La otra tarde tuve la oportunidad de contemplar una de tantas maravillosas puestas de sol que nos brinda nuestra isla.
La mar estaba como un cristal y miles de brillantes se balanceaban sobre las ínfimas olas, mientras una barca se recortaba como si se tratase del más perfecto contraluz al natural.
El cielo se confundía con el horizonte algo más oscurecido, hasta tal punto que parecía no poder distinguir la mar del cielo.
Ante tanta maravilla de colores entre azules pastel, naranjas suaves, incluso amarillos difuminados y algún atisbo de rojo, mi pensamiento, mi mente, empezaba a hacerse preguntas.
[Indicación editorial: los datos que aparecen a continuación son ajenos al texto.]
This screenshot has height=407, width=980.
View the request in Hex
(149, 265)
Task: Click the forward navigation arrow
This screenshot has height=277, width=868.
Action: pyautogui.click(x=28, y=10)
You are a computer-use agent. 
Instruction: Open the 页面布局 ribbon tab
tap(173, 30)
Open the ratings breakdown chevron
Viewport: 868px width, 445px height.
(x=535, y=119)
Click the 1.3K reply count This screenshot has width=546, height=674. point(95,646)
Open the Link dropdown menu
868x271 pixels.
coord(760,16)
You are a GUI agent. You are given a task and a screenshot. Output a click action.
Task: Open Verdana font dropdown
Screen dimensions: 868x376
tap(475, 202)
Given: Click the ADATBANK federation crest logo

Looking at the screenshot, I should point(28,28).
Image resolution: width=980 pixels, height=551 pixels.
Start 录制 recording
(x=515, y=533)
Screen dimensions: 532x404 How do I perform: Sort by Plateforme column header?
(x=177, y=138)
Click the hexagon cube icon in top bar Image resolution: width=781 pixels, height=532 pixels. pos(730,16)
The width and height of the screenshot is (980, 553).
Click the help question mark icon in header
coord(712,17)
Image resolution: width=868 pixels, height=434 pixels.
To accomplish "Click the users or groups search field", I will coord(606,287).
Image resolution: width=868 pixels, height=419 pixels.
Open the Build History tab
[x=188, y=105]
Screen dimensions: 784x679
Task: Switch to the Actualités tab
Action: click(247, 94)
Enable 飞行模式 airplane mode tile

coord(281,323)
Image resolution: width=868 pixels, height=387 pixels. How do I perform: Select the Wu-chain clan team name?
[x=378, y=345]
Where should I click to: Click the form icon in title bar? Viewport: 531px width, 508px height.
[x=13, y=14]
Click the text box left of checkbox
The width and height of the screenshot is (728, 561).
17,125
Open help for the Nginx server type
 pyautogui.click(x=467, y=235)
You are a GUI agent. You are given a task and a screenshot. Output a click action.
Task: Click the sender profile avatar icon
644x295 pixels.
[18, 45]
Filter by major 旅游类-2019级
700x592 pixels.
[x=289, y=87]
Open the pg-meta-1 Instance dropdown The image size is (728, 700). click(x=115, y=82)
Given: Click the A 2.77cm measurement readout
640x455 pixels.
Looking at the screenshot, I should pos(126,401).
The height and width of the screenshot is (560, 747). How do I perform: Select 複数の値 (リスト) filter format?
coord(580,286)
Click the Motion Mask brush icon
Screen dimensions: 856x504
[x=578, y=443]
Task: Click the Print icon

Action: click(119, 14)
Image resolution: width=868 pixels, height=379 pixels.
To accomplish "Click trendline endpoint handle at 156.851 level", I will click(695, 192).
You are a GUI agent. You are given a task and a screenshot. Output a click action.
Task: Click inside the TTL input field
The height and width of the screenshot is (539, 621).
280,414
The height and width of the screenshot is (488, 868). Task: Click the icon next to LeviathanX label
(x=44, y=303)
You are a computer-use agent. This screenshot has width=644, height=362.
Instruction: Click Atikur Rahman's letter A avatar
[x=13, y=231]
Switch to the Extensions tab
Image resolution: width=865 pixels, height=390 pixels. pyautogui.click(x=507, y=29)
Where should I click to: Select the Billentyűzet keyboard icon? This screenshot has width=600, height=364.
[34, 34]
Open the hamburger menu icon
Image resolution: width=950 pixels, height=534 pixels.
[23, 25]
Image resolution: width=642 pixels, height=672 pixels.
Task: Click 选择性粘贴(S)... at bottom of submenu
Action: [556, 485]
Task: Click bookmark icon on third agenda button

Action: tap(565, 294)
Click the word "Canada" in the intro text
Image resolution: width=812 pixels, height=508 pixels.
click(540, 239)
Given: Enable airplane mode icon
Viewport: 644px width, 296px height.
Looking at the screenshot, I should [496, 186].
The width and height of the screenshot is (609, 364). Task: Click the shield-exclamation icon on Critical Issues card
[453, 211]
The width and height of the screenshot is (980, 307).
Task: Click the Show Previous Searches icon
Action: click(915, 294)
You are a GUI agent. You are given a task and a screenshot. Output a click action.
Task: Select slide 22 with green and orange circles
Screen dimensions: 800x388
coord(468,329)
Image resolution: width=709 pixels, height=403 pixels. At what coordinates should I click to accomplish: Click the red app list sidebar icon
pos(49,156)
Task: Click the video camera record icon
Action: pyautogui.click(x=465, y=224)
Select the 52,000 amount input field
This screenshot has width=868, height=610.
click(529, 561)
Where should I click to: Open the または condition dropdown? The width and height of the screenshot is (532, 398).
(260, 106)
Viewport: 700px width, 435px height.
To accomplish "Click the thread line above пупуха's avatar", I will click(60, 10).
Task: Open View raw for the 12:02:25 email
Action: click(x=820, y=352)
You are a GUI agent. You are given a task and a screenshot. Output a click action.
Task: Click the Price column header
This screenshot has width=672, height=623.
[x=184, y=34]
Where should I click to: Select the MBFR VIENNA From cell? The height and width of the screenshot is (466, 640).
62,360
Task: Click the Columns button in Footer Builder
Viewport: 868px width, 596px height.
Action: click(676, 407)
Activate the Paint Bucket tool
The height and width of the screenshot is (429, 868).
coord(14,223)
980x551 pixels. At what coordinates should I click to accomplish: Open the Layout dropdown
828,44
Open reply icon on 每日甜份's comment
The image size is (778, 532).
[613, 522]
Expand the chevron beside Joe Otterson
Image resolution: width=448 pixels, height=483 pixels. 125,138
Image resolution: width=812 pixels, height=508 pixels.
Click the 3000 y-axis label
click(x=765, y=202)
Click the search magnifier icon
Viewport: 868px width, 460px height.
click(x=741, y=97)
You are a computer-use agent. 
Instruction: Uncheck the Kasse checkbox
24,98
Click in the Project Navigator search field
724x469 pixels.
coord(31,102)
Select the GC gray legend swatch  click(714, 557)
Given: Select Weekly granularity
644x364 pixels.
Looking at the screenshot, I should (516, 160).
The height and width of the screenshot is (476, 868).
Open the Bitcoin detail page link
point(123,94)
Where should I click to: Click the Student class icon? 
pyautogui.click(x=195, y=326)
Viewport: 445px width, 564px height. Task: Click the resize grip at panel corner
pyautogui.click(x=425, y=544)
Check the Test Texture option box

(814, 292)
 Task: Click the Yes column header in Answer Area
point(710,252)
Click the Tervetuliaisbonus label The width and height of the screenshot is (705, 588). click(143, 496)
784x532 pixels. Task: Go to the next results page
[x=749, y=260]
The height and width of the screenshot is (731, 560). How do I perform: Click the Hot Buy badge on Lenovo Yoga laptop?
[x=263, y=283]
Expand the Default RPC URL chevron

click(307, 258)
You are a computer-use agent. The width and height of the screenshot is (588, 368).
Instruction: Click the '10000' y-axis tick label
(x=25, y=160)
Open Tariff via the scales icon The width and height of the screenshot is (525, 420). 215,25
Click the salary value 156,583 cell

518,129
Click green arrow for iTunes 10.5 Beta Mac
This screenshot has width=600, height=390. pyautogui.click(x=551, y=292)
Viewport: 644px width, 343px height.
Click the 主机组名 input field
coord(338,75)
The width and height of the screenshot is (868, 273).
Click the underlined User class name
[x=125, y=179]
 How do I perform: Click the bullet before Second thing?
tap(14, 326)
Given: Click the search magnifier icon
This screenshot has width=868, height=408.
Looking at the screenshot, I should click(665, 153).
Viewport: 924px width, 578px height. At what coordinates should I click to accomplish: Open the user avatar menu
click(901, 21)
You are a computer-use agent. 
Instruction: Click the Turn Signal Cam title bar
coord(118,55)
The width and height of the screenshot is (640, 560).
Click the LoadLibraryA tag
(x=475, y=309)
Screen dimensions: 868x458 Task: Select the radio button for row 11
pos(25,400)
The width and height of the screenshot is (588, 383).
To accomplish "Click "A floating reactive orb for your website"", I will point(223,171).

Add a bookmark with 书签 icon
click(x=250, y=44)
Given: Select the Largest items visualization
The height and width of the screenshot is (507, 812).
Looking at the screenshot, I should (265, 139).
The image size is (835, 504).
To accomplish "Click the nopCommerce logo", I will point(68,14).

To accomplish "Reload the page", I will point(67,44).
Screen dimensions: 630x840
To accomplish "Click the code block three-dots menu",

Una de ellas era: ¿Por qué las personas no van a ver más a menudo una puesta de sol?
Quizás porque no tienen tiempo de saborear la naturaleza y admirar estos fenómenos diarios, milagros diarios que la naturaleza nos regala sin pedir nada a cambio.
Ahí es donde me preguntaba más aún sobre la inhumanidad del ser humano, sobre su falta de bondad, su falta de generosidad.
Qué bello es vivir en paz, sin penas, sabiéndonos dueños de la libertad de circular por el mundo, y teniendo a mano nuestras cosas más sencillas, a las que no hacemos casi caso, por no decir ningún caso.
Al tiempo que mi mente ponía en orden mis conclusiones, un grupo de golondrinas estaba buscando su descanso, pensando ya en encontrar una nueva primavera donde emigrar, haciendo válido el poema de Bécquer.
No desaprovechéis el don de la vista y, si tenéis tiempo, haced como yo: Una tarde cualquiera de verano, sentaos junto a la mar, nuestra mar Mediterránea, a contemplar una simple puesta de sol.
Veréis que no es tan simple, pues en ella hallaréis muchas respuestas a las preguntas que a menudo nos hacemos nosotros, estos tan estúpidos seres humanos.